For reference, the Government excise on fuel is 42.3cpl, and GST is also charged on fuel - these taxes make up about half the price of a litre of fuel in metro areas (at the time of writing).
On Monday (US time) West Texas Intermediate (WTI) oil futures (the benchmark oil price in North America) fell into negative pricing for the first time due to excess supply and no capacity to store it.
Tapis Crude futures - the crude oil primarily used in Australia - are still trading in positive territory at about US $22.60 at the time of writing.
For reference, Brent (European markets) was trading at US $19.33, and WTI at $13.90 - a 20% rebound on yesterday as the May futures contract settled.
It's important to note, this is for the futures price, not the spot price of oil - the futures price is the one most quoted on the nightly news.”
Article 2: Still paying too much at the petrol pump? 7 May 2020 by Andy KollmorganPrices have tumbled on the back of the drop in global oil prices, but they should have come down even further.
CHOICE reviews fuel apps – must-have tools for drivers looking to pay a fair price and drive fairness in the petrol sector.
Motorists have a right to feel ripped off when it seems they're paying too much at the petrol pump – especially when they probably are.
That's truer than ever in the midst of the COVID-19 crisis, when instances of what looks a lot like price-gouging are not hard to come by.
And with oil cheaper on the international market than it's been in a long time, motorists understandably expect a corresponding drop in petrol prices.
For the most part, that's happened in recent weeks. But prices haven't dropped as fast – or as consistently – as they should have.
The international price of oil has fallen by about $50 a barrel since the beginning of the year. The cost of petrol in Australia's five largest cities (Sydney, Melbourne, Brisbane, Adelaide and Perth) fell by about 45 cents a litre over the same time period.

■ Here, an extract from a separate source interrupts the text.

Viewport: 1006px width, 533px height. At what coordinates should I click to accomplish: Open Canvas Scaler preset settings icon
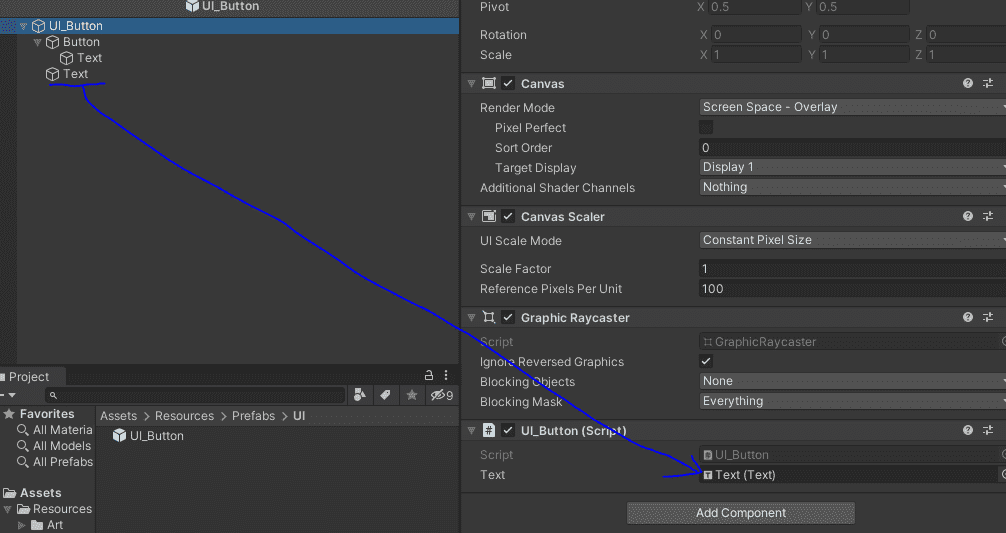(988, 216)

With price drops of this magnitude, who's complaining? If you look closer, it turns out we all should.
Tips for buying cheaper fuel
Petrol should be even cheaper
A report released by the ACCC on 22 April makes the case that Australians were still being overcharged at the bowser long after the fall in oil prices filtered through the local petrol industry – especially if they lived in Hobart, Canberra, Darwin or many regional areas around the country.
In many cases, the overcharging may have been subtle. Five cents a litre more, for instance, may not seem like a lot until you analyse the $333 million in net profits Australian retailers made on petrol products in 2017–18 (the most recent period covered by the ACCC report).

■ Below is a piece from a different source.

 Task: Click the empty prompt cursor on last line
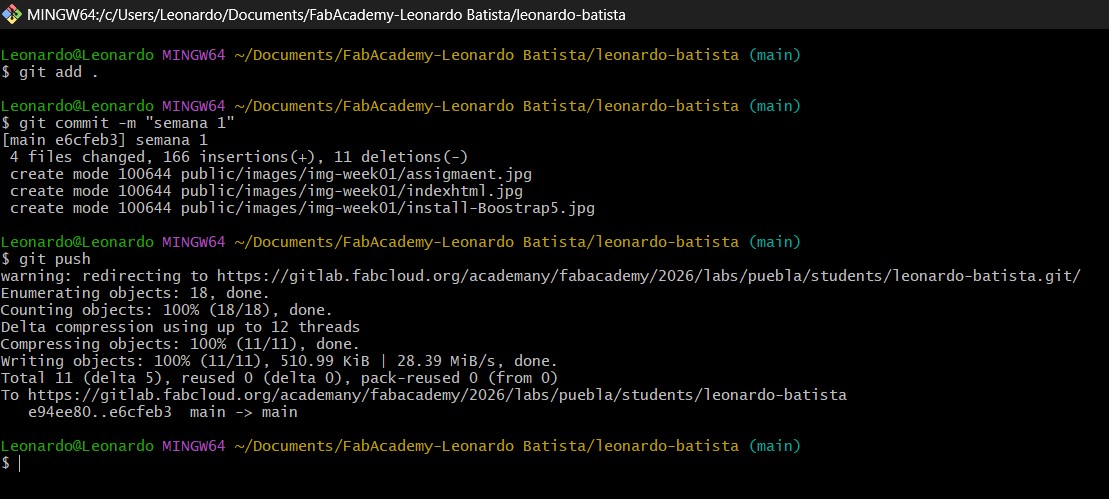pos(18,463)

It was a record high, but it works out to an average profit margin of just three cents a litre (although that's almost double the average from 2008–09 to 2013–14 of 1.6 cents a litre)
So five cents a litre is a lot when you have the economies of scale that Woolworths, Coles, BP, Caltex, and 7-Eleven can bring to bear.
"In the larger Australian capital cities, petrol retailers took too long to pass on the savings from the rapid drop in international oil prices, and this did not reflect well on them," ACCC Chairman Rod Sims said when the report was released.
"Especially at this difficult time, retailers must not take advantage of the situation to increase their profits, but should pass on savings to motorists."
A number of motorists who have contacted CHOICE in recent weeks feel the same way. "Amazing, in Brisbane petrol has gone from $1.12 to $1.58 overnight, despite the cost of fuel going down," one recently told us.
"Petrol prices are all over the place," said another. "I was looking at a fuel app. Lots of places advertised around $1.50 or as low as 80c. Not sure if it's price gouging or just normal."